The sharks pulled away, turning in unison so fast that Grant felt the sharp waves they made as a single unified pulse in the water. The infrared sensors kicked in and showed what was approaching: that immense solitary whale. It was rushing toward the sharks like a huge cannonball fired at supersonic velocity.
The sharks seemed to be gathering themselves into a battle formation, facing the onrushing whale. They've forgotten about me, Grant saw. They're ready to confront the whale. Maybe I can slip away…
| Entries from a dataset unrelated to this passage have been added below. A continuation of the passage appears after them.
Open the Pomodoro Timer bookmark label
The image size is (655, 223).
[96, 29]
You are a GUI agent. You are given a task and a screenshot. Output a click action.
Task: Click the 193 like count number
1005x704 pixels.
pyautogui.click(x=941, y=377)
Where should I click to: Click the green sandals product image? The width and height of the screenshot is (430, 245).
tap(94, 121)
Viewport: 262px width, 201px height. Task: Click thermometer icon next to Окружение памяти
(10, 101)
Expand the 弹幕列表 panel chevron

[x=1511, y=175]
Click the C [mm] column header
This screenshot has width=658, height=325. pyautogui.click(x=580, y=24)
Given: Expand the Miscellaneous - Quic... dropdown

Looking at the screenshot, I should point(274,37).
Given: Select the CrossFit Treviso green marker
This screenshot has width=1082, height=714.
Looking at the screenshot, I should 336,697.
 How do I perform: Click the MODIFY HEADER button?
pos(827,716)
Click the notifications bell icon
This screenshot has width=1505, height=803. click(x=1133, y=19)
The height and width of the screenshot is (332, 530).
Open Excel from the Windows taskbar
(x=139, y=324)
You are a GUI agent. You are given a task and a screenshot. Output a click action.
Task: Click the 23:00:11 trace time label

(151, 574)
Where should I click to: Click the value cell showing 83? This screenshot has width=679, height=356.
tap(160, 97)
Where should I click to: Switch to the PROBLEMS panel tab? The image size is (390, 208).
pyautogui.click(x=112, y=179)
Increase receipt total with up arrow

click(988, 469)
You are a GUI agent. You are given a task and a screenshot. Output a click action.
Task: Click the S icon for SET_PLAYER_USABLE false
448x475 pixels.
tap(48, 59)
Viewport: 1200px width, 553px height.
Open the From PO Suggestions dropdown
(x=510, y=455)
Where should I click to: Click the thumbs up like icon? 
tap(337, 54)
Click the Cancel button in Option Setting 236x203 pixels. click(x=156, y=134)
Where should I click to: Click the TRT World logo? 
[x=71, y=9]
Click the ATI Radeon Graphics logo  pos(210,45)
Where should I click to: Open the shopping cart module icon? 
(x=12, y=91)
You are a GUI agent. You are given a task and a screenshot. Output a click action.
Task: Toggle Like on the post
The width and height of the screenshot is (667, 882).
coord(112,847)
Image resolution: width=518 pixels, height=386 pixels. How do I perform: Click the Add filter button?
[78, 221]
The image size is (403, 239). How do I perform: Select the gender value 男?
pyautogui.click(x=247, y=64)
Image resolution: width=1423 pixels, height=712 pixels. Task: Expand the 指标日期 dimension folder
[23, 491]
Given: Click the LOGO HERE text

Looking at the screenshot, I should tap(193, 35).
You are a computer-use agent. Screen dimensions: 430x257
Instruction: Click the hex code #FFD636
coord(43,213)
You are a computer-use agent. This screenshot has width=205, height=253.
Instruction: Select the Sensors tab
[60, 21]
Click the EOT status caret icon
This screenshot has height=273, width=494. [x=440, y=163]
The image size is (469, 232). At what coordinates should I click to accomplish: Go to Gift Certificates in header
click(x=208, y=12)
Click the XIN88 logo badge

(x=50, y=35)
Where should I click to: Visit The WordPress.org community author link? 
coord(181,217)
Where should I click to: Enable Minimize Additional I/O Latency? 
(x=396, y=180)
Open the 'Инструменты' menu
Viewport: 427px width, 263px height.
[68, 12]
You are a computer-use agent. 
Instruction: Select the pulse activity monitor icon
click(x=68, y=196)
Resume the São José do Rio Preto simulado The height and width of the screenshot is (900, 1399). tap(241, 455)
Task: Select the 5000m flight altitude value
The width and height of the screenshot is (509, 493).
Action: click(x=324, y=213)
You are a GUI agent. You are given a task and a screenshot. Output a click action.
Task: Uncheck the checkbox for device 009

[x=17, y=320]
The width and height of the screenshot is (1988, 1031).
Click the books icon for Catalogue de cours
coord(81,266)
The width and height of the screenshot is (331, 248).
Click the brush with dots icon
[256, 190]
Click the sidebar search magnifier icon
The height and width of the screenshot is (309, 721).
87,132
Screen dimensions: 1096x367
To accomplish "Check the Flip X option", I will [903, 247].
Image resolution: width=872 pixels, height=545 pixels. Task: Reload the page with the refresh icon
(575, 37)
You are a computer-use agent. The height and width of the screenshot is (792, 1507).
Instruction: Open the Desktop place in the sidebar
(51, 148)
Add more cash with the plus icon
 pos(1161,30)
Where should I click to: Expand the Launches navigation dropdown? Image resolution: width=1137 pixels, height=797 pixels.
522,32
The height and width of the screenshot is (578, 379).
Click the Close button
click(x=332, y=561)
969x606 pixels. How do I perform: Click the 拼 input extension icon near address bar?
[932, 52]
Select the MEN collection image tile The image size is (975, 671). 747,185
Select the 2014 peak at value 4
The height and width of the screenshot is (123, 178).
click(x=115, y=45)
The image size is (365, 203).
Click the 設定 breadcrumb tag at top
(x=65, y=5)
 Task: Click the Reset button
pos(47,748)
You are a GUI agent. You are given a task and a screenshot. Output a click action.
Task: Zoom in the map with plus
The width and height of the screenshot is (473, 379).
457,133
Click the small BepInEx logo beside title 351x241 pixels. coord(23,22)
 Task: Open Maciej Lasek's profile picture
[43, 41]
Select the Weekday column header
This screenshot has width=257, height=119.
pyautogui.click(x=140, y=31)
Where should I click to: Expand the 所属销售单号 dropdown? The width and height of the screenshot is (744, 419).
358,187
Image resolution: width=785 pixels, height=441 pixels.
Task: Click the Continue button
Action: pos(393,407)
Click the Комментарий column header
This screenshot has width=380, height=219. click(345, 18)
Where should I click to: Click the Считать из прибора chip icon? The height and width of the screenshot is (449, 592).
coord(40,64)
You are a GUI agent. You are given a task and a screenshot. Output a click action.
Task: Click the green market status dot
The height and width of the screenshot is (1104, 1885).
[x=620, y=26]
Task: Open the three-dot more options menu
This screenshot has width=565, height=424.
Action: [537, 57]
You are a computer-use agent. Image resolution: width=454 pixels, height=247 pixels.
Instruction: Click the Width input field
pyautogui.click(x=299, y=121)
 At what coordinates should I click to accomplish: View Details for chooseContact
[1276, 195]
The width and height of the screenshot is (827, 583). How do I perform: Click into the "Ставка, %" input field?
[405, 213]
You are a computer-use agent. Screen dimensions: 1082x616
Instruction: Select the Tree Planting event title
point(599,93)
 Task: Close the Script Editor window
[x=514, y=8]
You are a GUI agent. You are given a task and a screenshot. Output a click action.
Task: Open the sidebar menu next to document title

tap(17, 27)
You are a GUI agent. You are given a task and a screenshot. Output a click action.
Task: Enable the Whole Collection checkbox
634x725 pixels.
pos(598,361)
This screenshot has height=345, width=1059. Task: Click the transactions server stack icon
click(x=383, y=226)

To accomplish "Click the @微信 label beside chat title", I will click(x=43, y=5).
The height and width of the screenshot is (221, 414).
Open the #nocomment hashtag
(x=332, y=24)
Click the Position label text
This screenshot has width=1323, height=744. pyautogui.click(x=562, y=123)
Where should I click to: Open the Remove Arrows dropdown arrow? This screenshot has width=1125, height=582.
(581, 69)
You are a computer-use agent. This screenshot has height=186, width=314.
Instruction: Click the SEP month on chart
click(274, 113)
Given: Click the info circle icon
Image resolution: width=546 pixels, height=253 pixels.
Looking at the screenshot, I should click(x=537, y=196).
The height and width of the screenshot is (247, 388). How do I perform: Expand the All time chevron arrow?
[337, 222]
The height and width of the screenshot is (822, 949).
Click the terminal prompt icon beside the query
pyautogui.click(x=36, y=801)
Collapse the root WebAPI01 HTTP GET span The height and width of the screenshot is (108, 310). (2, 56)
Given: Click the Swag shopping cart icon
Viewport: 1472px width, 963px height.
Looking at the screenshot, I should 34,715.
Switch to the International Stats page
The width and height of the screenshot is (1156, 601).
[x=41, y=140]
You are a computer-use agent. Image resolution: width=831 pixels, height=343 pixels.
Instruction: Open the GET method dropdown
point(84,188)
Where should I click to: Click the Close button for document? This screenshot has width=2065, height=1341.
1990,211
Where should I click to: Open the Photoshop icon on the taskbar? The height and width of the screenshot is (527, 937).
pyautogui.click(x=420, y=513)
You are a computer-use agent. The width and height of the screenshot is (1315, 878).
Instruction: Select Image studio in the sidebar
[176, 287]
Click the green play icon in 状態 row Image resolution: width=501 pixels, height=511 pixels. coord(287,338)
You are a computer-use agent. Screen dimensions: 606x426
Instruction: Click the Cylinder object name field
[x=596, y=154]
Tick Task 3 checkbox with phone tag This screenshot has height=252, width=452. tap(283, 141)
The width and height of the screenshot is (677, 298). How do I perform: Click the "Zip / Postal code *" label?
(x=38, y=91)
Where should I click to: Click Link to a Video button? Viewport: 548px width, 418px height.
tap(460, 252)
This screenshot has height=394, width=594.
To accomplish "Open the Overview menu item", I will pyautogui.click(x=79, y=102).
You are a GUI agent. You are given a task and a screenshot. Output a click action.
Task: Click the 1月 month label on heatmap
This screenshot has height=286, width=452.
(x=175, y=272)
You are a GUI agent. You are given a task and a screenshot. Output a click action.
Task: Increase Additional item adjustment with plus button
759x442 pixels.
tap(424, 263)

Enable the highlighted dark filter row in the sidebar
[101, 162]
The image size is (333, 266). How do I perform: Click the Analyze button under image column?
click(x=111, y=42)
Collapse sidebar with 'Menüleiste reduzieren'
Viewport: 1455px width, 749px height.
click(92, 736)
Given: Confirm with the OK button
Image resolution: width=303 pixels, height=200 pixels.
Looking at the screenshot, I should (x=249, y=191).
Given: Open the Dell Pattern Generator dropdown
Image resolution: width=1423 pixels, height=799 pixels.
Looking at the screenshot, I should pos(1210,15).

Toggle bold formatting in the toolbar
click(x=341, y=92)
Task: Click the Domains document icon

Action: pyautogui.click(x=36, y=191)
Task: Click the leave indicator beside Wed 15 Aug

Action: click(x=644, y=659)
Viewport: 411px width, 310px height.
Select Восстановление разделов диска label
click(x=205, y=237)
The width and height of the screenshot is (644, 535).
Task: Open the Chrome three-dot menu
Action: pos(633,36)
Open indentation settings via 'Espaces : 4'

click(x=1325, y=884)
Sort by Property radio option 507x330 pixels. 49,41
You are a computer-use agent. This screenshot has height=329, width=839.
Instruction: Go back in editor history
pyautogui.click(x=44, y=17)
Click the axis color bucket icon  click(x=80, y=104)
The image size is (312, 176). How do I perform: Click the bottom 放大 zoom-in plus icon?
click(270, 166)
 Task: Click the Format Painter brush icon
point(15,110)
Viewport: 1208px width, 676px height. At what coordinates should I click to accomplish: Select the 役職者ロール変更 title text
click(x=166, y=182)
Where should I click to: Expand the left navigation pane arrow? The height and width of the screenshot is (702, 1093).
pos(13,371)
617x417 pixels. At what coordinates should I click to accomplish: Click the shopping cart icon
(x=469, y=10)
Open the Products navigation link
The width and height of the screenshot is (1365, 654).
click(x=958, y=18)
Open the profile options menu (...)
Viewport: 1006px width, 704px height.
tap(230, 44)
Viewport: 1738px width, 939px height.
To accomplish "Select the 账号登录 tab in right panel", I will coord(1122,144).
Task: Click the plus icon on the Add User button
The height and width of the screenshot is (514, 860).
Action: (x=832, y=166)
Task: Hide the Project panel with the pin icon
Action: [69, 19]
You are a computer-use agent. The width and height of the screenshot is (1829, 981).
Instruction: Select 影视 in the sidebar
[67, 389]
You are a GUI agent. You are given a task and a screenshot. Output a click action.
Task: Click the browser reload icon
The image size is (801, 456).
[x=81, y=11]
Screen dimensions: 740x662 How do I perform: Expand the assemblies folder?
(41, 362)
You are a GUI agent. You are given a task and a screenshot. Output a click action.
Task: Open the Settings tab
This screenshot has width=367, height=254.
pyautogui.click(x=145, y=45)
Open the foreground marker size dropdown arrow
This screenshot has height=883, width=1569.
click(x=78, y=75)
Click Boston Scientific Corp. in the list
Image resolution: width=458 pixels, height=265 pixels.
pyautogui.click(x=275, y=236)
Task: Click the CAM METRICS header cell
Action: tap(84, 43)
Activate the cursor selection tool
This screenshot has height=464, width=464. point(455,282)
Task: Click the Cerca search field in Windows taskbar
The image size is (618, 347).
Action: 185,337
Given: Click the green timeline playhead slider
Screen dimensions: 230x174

Cautiously, he lit the thrusters again. Minimum thrust. Don't call attention to yourself. Balance your sink rate. Maintain buoyancy by using thrust to balance the leak.
Zheng He
rose a little. Grant watched through the ship's sensors as the gigantic beast raced straight toward the waiting delta-shaped sharks. He edged the thrusters slightly higher and maneuvered the battered submersible away from the predators. All the while the ocean reverberated with that lone, sustained, low-pitched note, like the melancholy howl of a solitary wolf in a snowy wilderness, but many, many octaves lower and enormously more powerful and sustained far longer than Earthly lungs could ever achieve.
The gigantic creature barrelled into the sharks. Instead of fleeing from it, as Grant had expected, the sharks spread their formation into a wide-spaced net and surrounded the whale. They're not running away from it, Grant saw. They're attacking it!
Leviathan knew it was a foolish gesture, most likely a fatal one. The alien creature seemed to be dead, gone dark, sinking slowly toward the hot abyss below.
Still, the stranger had diverted the darters and saved Leviathan from them. It was too late now to turn back. Once Leviathan had sounded its distress call to the Kin, the darters left the stranger and rediscovered Leviathan, alone and near enough to attack.
Leviathan did not wait for the predators to strike. It roared in toward them, urging all its members to their utmost effort, desperately hoping to confuse the darters and scatter them before they could form their attack pattern.
But they were too fast, too agile for that forlorn hope. Even as Leviathan rushed toward them, the darters spread themselves into a screen, above, below and on both sides of Leviathan's charge.
Bellowing its distress call, Leviathan barely had time to notice that the stranger was not yet dead. Even though it had gone dark and a trail of bubbles showed that its shell had been cracked, it began to emit a jet of heated water — not as vigorously as before, but still it was a sign of life.
And then the darters were upon Leviathan, nipping at its flanks, tearing at its flagella members. Cripple the flagella and Leviathan was helpless. But the mindless flagella were weapons, as well as propulsion members. Leviathan clubbed at the darters, felt bone snap and flesh rupture, madly hoping that if it killed a few of them, the rest would begin feeding on their own and leave Leviathan alone.
But the darters would never leave a lone and wounded prey. In a growing frenzy they would attack and feed, ripping through Leviathan's protective armor to get at the vital organ-members, while the vibrations of their furious struggle would signal others from far away to join the battle and the inevitable feasting.